• [Data records]
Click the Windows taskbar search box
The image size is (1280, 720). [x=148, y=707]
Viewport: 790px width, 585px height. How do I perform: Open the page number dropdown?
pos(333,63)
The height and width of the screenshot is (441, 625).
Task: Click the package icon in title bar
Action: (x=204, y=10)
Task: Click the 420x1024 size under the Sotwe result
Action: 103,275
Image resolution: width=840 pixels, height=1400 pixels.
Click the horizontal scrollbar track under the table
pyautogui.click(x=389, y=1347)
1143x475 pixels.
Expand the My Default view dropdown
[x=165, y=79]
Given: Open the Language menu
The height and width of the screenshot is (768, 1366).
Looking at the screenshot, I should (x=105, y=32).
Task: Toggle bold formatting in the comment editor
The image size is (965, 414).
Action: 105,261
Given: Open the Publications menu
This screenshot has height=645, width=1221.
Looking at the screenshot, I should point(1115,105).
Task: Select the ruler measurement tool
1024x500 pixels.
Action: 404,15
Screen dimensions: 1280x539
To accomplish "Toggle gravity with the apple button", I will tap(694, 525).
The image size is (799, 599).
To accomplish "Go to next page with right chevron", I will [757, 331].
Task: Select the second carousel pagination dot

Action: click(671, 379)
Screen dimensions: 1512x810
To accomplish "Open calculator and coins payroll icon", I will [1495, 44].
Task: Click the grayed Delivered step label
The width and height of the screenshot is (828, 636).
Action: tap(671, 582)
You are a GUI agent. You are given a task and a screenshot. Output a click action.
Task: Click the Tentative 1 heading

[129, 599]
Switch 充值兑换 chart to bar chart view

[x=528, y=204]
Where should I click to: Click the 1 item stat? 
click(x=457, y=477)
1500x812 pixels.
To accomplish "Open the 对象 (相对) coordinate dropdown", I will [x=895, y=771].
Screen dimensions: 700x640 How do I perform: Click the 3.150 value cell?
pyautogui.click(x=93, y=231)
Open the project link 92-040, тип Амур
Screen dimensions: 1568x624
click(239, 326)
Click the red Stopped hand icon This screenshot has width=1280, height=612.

• [Activity] For each line in the data that contains the string "with", give a copy of that line.

• [Answer to the problem]
To accomplish "Toggle gravity with the apple button", I will tap(694, 525).
To accomplish "Go to next page with right chevron", I will [757, 331].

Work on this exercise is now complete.